2. Develop in phases
What if a feature is so big, it changes 50 files? Then we split the development into smaller tasks that can be developed and merged independently. If some tasks are tightly-coupled with other tasks, we can employ release toggle (more on this later).
3. Pull request should be forward-and-backward-compatible
New codes should be able to safely interact with old data or API. The opposite should also apply: old codes should be able to safely interact with new data/API. This is common sense, but it’s easier to do and verify this in a smaller context.
4. Yes, merge unfinished feature to the main branch
Ideally, a branch should live only 3 days at max. We merge them as soon as possible, even if the code is marked inactive with an OFF flag using a release toggle. Meanwhile, our high-coverage of unit tests and end-to-end integration tests are safeguarding all these changes to make sure existing behaviors are not breaking.
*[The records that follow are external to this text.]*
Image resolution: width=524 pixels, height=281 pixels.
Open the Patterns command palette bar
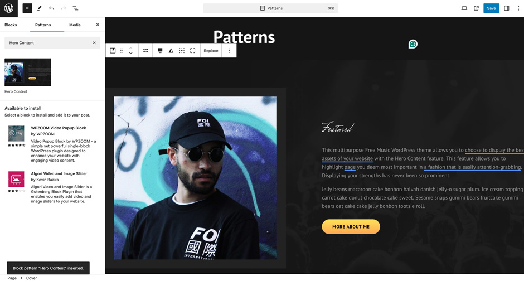pyautogui.click(x=271, y=8)
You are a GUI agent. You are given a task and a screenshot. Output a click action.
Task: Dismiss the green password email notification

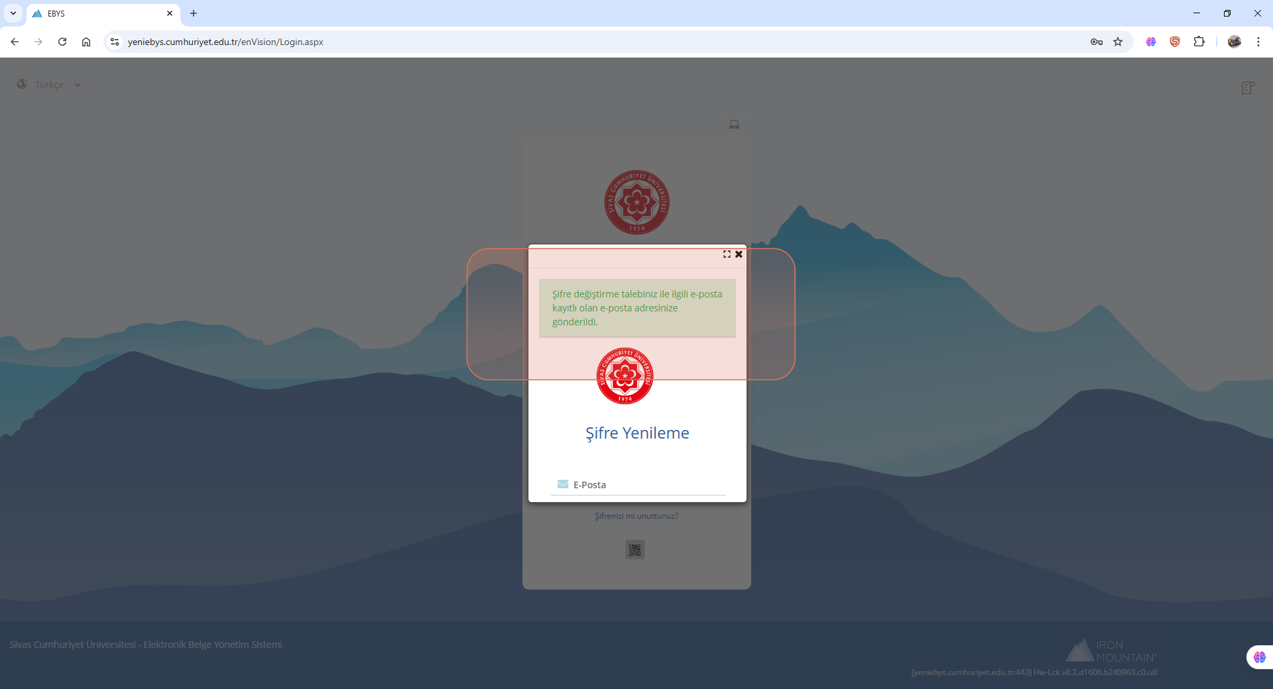[x=637, y=308]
5. The main branch should be deployable at anytime safely
Every PR merge to the trunk branch should be a safe merge. It should not introduce new CI/CD pipeline errors and should pass all the automated tests. Once a production deployment release is set, we should never cherry-pick any commits to the release branch directly. This is dangerous (and evil).
Release toggle
I personally hate toggles because they add complexity to our codes. They add more paths and permutations to our system flows. But when we develop in phases, release toggles are our friends (with a love-and-hate relationship).
1. Release toggle is temporary
Release toggle is different than feature toggle. Feature toggle is forever. It belongs to the product and business team for business decisions. But engineering’s release toggle is temporary. We use them to manage development phases, for staged rollout.
2. Always toggle OFF unsafe codes
When we have more than one branch, always toggle off unsafe code so they can be merged safely to main. When unsafe code runs in production (failed to be toggled off), this means an incident.
3. Toggle should be OFF by default
By default, the toggle value should be false. False means off and safe. True means the feature is alive in the production environment and impacting users.
4. Don’t forget to clean up the release toggles
Since release toggles are temporary, we should never forget to remove them after a feature is fully alive in production. We should put the cleanup tasks as part of the epic development task.
5. Where to put toggles?
Both feature and release toggles should be placed in our Toggle microservice. It’s a universal service providing quick set-and-get toggle info for the whole Bukalapak. This way, all toggles are registered and visible in a single source of truth.
Preproduction Server
Since now the true source code is always closer to the main branch, there’s no point in maintaining multiple staging servers. Now for each microservice, we have only one preproduction server. Everything is there (like a singularity), and its environment is set to be as similar to the production environment.
1. Preproduction = main branch
Every time a branch is merged to main, it will trigger a deployment pipeline to the preproduction server. Unless it’s a matter of life and death, we don’t deploy other branches to preproduction. If a merge causing the main to be broken, then it is intended to have the preproduction broken right away.
2. Preproduction is stable for testing
Since preproduction always contains the latest “safe” main branch, the test engineering team can always assume the preproduction is safe. Since it’s almost similar to the production environment, all QA (quality assurance) operations can be performed there — like automated end-to-end tests, or the manual/exploratory tests (yeah, not everything can be automated, like OTP (one-time password) test), or user acceptance test with the business team.
This “guideline” is by no means complete. As we overcome new challenges in the future, we’re going to update this guideline along the way. Finally, quoting from my spiritual belief leader, as an engineer we should always strive “to boldly go where no one has gone before!”